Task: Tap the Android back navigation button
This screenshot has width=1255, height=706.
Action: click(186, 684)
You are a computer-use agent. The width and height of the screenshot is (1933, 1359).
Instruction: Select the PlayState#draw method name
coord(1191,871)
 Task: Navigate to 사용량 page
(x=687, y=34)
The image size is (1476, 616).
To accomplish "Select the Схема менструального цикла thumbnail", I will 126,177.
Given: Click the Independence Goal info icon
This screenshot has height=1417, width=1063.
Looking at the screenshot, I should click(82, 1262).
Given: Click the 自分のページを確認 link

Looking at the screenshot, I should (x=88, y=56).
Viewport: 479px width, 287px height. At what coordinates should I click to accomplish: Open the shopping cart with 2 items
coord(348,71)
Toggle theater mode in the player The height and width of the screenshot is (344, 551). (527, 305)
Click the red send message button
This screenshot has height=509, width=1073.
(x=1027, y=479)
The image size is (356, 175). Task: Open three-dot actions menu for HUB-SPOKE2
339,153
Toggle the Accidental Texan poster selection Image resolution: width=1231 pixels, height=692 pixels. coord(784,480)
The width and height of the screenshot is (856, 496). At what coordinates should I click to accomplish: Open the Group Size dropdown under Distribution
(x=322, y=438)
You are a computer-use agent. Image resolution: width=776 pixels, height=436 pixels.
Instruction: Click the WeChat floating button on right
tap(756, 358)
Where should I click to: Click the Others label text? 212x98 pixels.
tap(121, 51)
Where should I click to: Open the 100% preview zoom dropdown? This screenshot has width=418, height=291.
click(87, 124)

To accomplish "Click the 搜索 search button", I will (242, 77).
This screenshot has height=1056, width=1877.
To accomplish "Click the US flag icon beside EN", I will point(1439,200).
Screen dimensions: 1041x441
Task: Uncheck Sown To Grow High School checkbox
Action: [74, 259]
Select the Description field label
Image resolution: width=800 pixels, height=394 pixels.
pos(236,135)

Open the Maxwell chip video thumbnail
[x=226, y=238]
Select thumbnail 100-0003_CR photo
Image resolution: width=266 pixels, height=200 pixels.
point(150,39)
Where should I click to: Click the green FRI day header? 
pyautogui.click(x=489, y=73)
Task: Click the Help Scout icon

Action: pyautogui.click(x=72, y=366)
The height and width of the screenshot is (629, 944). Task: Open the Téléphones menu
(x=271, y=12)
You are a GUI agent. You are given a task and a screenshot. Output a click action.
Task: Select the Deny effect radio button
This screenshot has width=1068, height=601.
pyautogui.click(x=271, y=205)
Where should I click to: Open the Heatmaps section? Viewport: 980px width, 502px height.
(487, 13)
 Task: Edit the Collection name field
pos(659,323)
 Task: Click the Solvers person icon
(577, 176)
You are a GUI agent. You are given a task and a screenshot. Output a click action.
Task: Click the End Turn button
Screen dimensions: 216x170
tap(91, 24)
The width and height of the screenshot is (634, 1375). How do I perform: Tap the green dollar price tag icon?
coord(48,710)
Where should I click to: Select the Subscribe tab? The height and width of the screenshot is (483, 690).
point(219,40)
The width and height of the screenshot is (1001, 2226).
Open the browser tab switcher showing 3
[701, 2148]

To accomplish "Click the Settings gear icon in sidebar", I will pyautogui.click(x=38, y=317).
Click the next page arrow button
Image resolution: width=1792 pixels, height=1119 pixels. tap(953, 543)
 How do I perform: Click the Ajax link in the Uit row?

EXERCISE BRIEF: Rewrite every line of the rows above as a JSON list of strings, one string per line, omitting blank lines.

RESPONSE TO THE EXERCISE:
[
  "Task: Tap the Android back navigation button",
  "This screenshot has width=1255, height=706.",
  "Action: click(186, 684)",
  "You are a computer-use agent. The width and height of the screenshot is (1933, 1359).",
  "Instruction: Select the PlayState#draw method name",
  "coord(1191,871)",
  " Task: Navigate to 사용량 page",
  "(x=687, y=34)",
  "The image size is (1476, 616).",
  "To accomplish \"Select the Схема менструального цикла thumbnail\", I will 126,177.",
  "Given: Click the Independence Goal info icon",
  "This screenshot has height=1417, width=1063.",
  "Looking at the screenshot, I should click(82, 1262).",
  "Given: Click the 自分のページを確認 link",
  "Looking at the screenshot, I should (x=88, y=56).",
  "Viewport: 479px width, 287px height. At what coordinates should I click to accomplish: Open the shopping cart with 2 items",
  "coord(348,71)",
  "Toggle theater mode in the player The height and width of the screenshot is (344, 551). (527, 305)",
  "Click the red send message button",
  "This screenshot has height=509, width=1073.",
  "(x=1027, y=479)",
  "The image size is (356, 175). Task: Open three-dot actions menu for HUB-SPOKE2",
  "339,153",
  "Toggle the Accidental Texan poster selection Image resolution: width=1231 pixels, height=692 pixels. coord(784,480)",
  "The width and height of the screenshot is (856, 496). At what coordinates should I click to accomplish: Open the Group Size dropdown under Distribution",
  "(x=322, y=438)",
  "You are a computer-use agent. Image resolution: width=776 pixels, height=436 pixels.",
  "Instruction: Click the WeChat floating button on right",
  "tap(756, 358)",
  "Where should I click to: Click the Others label text? 212x98 pixels.",
  "tap(121, 51)",
  "Where should I click to: Open the 100% preview zoom dropdown? This screenshot has width=418, height=291.",
  "click(87, 124)",
  "To accomplish \"Click the 搜索 search button\", I will (242, 77).",
  "This screenshot has height=1056, width=1877.",
  "To accomplish \"Click the US flag icon beside EN\", I will point(1439,200).",
  "Screen dimensions: 1041x441",
  "Task: Uncheck Sown To Grow High School checkbox",
  "Action: [74, 259]",
  "Select the Description field label",
  "Image resolution: width=800 pixels, height=394 pixels.",
  "pos(236,135)",
  "Open the Maxwell chip video thumbnail",
  "[x=226, y=238]",
  "Select thumbnail 100-0003_CR photo",
  "Image resolution: width=266 pixels, height=200 pixels.",
  "point(150,39)",
  "Where should I click to: Click the green FRI day header? ",
  "pyautogui.click(x=489, y=73)",
  "Task: Click the Help Scout icon",
  "Action: pyautogui.click(x=72, y=366)",
  "The height and width of the screenshot is (629, 944). Task: Open the Téléphones menu",
  "(x=271, y=12)",
  "You are a GUI agent. You are given a task and a screenshot. Output a click action.",
  "Task: Select the Deny effect radio button",
  "This screenshot has width=1068, height=601.",
  "pyautogui.click(x=271, y=205)",
  "Where should I click to: Open the Heatmaps section? Viewport: 980px width, 502px height.",
  "(487, 13)",
  " Task: Edit the Collection name field",
  "pos(659,323)",
  " Task: Click the Solvers person icon",
  "(577, 176)",
  "You are a GUI agent. You are given a task and a screenshot. Output a click action.",
  "Task: Click the End Turn button",
  "Screen dimensions: 216x170",
  "tap(91, 24)",
  "The width and height of the screenshot is (634, 1375). How do I perform: Tap the green dollar price tag icon?",
  "coord(48,710)",
  "Where should I click to: Select the Subscribe tab? The height and width of the screenshot is (483, 690).",
  "point(219,40)",
  "The width and height of the screenshot is (1001, 2226).",
  "Open the browser tab switcher showing 3",
  "[701, 2148]",
  "To accomplish \"Click the Settings gear icon in sidebar\", I will pyautogui.click(x=38, y=317).",
  "Click the next page arrow button",
  "Image resolution: width=1792 pixels, height=1119 pixels. tap(953, 543)",
  " How do I perform: Click the Ajax link in the Uit row?"
]